Fire In My Bones: Raw, Rare, and Other-Worldly African-American Gospel 1944-2007
Fire in My Bones: Raw, Rare, and Other-Worldly African-American Gospel 1944-2007 (Tompkins Square)
Reviewed by Audra Schroeder, Fri., Dec. 11, 2009
Fire In My Bones: Raw, Rare, and Other-Worldly African-American Gospel 1944-2007(Tompkins Square)

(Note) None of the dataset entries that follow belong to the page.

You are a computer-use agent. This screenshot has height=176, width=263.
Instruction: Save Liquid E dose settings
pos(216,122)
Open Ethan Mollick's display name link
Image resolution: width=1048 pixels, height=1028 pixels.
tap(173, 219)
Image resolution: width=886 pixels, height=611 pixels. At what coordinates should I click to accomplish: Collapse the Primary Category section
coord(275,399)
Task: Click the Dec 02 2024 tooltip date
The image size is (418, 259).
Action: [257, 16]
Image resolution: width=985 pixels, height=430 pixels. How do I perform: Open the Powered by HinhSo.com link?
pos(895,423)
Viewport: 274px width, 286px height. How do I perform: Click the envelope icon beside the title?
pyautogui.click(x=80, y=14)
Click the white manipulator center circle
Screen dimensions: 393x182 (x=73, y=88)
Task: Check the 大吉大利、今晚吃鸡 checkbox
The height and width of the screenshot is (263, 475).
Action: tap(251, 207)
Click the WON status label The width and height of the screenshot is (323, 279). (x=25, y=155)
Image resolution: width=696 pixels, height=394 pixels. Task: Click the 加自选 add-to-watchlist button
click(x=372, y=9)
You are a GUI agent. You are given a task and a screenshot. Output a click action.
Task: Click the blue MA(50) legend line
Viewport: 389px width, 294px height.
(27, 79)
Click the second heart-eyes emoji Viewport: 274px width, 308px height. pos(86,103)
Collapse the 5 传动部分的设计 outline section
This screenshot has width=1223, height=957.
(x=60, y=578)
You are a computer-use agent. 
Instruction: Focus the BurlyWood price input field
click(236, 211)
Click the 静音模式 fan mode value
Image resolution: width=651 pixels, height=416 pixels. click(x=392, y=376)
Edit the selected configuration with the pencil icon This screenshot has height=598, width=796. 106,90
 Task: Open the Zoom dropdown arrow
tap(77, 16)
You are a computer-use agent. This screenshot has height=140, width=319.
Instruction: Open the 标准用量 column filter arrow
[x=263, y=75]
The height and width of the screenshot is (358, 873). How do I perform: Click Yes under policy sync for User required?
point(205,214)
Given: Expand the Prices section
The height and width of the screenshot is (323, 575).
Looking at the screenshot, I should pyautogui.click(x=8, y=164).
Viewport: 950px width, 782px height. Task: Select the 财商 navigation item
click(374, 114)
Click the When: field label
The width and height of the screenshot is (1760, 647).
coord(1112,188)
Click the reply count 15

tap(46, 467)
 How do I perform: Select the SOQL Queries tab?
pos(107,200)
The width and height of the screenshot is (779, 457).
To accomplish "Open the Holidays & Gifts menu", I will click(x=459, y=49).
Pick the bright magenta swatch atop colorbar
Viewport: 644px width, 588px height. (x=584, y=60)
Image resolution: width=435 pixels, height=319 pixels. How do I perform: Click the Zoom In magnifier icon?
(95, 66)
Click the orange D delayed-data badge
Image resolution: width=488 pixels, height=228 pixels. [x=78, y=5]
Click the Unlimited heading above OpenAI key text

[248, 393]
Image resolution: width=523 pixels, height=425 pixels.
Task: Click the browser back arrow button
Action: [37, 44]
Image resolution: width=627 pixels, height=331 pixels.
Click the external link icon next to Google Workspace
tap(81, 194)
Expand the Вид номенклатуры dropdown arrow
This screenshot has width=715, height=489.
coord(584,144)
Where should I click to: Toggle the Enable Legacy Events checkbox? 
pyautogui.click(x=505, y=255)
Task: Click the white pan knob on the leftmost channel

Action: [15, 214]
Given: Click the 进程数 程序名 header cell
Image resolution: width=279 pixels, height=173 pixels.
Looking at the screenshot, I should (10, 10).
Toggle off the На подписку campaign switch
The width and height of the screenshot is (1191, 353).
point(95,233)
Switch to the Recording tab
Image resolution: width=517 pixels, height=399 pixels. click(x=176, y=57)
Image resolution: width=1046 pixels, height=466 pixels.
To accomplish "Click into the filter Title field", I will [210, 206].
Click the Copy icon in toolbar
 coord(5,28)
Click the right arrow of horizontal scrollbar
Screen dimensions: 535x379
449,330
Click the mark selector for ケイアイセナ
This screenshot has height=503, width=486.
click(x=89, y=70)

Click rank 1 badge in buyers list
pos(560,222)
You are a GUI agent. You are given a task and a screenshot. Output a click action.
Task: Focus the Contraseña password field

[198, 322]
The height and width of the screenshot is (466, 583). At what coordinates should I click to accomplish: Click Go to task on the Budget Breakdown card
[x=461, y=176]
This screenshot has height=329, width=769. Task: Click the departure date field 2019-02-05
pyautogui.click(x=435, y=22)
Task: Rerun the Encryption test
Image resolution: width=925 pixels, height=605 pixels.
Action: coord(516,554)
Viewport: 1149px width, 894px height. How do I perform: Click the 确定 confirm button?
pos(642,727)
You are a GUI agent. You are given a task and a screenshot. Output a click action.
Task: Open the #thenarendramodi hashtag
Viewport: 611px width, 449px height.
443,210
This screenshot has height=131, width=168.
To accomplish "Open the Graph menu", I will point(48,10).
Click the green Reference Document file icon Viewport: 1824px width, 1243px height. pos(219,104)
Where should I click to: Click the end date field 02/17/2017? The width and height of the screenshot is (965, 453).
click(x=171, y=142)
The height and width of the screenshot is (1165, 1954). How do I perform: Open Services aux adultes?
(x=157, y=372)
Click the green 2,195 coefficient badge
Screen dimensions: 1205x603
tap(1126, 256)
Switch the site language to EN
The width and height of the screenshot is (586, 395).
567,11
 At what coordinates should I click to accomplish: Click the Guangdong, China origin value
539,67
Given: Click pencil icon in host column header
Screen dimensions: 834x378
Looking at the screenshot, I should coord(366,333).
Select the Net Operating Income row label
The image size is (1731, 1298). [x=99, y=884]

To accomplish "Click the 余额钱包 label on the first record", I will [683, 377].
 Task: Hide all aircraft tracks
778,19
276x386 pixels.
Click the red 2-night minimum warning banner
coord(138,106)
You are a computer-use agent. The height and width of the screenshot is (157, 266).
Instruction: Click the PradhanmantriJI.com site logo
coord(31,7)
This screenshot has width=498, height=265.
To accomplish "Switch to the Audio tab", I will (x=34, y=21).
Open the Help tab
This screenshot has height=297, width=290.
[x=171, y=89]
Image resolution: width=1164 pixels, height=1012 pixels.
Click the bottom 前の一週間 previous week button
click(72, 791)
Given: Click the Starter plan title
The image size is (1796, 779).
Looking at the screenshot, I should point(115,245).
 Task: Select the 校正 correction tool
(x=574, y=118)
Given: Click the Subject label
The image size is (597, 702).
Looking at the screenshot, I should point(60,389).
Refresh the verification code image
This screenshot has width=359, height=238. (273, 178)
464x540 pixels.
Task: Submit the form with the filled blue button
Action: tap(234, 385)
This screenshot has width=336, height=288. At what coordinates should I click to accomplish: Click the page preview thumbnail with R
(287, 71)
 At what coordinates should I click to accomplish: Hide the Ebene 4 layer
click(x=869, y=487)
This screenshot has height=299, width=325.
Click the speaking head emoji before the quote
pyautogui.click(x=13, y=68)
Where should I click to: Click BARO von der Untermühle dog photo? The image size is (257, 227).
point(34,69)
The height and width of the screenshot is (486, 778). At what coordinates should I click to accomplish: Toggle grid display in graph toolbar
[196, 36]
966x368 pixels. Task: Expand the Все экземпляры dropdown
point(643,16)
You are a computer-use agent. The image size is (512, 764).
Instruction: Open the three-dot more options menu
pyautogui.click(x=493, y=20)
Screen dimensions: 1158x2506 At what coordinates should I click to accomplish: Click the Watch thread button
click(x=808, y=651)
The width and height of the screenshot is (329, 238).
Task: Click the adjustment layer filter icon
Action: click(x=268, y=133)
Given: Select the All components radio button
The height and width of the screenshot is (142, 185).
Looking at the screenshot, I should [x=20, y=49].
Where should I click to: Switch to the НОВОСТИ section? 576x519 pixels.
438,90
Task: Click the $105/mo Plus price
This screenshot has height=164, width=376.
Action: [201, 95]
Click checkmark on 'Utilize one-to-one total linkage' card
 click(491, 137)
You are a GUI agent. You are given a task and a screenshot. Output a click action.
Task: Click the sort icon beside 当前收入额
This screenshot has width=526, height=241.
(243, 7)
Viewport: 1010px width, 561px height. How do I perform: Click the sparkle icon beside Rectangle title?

This 3-CD, 80-song, half-century-spanning collection from the musicologists at NYC imprint Tompkins Square acts as redeemer, representing a genre that thrived above and below the Mississippi. Writer Mike McGonigal journeyed through private, academic, and personal collections, expertly cherry-picking the secular and divine from coast to coast, with stops in Tennessee, Alabama, and Mississippi on the way. Labeling each disc gives Fire in My Bones the distinct Harry Smith-type treatment. Disc A, The Wicked Shall Cease From Troubling, encompasses alternate takes on the spiritual, like the Georgia Fife & Drum Band and blind New Orleans guitarist Snooks Eaglin. Disc B, God's Mighty Hand, tracks down long-lost oddities such as Abner Jay's 1963 gem "My Testimony" and 1966's "What Can I Do Without the Lord," by Ray Branch, which McGonigal calls "sanctified soul." Disc C, All God Power Store, features an especially rocking track by Bishop McDaniel, recorded at Austin's long-gone Guiding Angel Church, 1988, bringing electric guitar to the sanctuary, and 1964's "So Soon," by Little Ax & the Golden Echoes. McGonigal goes on to explain: "Little Ax's full name was Wilmer Broadmax; allegedly, Wilmer's birth name was Wilma. She passed as a man for her entire career." These interwoven threads of history demonstrate how gospel music changed with the times while never losing its message of hope. There's spirit and then there's the Spirit, and Fire in My Bones deftly captures both in vinyl's snaps and pops.